Collection entries:
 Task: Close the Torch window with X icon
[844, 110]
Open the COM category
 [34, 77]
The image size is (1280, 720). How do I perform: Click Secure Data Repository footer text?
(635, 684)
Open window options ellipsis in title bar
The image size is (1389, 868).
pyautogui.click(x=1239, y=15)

**REQUIREMENTS**: Rewrite all of the lines above as a numbered list, omitting any blank lines.

**ANSWER**:
1.  Task: Close the Torch window with X icon
2. [844, 110]
3. Open the COM category
4.  [34, 77]
5. The image size is (1280, 720). How do I perform: Click Secure Data Repository footer text?
6. (635, 684)
7. Open window options ellipsis in title bar
8. The image size is (1389, 868).
9. pyautogui.click(x=1239, y=15)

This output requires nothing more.